┏━━

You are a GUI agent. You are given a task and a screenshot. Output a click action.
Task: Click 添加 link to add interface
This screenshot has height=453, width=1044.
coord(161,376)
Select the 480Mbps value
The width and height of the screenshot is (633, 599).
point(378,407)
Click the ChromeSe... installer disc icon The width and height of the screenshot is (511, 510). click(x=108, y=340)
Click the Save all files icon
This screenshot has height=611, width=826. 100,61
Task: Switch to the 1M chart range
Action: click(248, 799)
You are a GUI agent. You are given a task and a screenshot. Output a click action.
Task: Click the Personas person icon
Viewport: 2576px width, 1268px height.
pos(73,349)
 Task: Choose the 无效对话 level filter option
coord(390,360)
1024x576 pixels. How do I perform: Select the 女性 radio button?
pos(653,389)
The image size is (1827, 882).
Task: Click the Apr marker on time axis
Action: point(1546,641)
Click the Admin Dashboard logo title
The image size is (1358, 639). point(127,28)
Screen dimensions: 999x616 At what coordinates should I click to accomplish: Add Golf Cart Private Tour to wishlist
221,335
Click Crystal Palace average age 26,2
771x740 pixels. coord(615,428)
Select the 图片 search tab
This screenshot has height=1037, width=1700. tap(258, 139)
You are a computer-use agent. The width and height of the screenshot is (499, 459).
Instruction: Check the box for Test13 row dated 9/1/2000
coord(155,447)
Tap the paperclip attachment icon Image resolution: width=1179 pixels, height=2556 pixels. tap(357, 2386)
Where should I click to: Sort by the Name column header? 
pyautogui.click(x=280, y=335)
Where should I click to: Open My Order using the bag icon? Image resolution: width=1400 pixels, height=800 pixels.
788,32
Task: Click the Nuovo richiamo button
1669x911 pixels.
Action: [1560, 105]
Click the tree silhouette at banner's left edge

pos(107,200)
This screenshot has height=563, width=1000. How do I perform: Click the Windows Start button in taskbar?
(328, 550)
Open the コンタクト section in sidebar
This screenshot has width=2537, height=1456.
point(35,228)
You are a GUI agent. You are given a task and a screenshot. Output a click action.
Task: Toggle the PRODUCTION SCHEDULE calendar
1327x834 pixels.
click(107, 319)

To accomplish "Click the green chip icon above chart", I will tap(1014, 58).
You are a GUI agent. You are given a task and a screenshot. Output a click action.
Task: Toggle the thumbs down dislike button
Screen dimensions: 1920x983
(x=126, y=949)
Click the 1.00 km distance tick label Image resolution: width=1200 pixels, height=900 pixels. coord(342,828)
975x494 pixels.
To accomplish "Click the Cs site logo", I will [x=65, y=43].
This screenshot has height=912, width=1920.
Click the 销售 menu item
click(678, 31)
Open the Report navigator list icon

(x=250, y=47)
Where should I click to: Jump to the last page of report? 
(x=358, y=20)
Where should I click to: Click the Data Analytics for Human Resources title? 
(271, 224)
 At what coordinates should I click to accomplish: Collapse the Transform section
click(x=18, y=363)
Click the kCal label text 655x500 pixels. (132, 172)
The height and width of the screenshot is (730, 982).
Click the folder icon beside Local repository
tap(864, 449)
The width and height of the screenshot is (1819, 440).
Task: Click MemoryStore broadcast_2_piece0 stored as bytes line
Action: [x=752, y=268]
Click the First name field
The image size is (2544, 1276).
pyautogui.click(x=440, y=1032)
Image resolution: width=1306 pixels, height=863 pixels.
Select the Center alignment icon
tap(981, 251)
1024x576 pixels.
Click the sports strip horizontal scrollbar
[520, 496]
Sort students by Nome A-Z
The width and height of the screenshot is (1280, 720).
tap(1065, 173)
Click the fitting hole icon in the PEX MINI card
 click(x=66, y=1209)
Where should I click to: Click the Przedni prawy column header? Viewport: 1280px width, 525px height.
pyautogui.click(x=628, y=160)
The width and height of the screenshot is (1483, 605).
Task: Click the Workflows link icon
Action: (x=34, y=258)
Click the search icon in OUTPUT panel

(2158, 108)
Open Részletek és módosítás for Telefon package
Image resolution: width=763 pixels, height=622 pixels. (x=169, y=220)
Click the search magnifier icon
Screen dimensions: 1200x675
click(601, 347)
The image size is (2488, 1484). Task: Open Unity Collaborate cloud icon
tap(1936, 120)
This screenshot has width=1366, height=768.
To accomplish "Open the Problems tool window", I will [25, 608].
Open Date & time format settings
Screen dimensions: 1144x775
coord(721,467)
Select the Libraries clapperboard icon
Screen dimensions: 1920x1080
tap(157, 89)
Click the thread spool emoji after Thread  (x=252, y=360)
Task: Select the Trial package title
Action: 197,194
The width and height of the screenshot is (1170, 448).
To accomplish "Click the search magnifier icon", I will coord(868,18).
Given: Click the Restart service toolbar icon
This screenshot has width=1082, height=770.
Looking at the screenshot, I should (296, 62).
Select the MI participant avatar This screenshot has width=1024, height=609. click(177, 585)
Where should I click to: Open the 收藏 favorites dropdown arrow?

┗━━

-- WRITTEN REQUEST --
Turn the entries from the line containing "Given: Click the Restart service toolbar icon" through the last line into a numbered list, with one item per line and no blank lines.

-- FINISHED TASK --
1. Given: Click the Restart service toolbar icon
2. This screenshot has width=1082, height=770.
3. Looking at the screenshot, I should (296, 62).
4. Select the MI participant avatar This screenshot has width=1024, height=609. click(177, 585)
5. Where should I click to: Open the 收藏 favorites dropdown arrow?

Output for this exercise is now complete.